▶ **Goal**:
Reproduce the entries below word for word, starting at the line that contains "Click the Thêm" and ending at the line that contains "will (539, 18).", with both of those lines included.

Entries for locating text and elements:
· · · ·
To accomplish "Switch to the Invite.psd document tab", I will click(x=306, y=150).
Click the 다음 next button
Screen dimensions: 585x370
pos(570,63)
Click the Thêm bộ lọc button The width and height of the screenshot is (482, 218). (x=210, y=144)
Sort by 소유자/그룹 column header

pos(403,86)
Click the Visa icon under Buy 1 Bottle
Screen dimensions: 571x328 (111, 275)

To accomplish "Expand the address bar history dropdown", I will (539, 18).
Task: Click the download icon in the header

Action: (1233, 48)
· · · ·
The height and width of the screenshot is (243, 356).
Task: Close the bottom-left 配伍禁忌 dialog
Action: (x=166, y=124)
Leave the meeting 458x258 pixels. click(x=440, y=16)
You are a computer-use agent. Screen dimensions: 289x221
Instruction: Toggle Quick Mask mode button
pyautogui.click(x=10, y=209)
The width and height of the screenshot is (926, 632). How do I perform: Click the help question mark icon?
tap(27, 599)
· · · ·
▶ **Response to this task**:
Click the Thêm bộ lọc button The width and height of the screenshot is (482, 218). (x=210, y=144)
Sort by 소유자/그룹 column header

pos(403,86)
Click the Visa icon under Buy 1 Bottle
Screen dimensions: 571x328 (111, 275)

To accomplish "Expand the address bar history dropdown", I will (539, 18).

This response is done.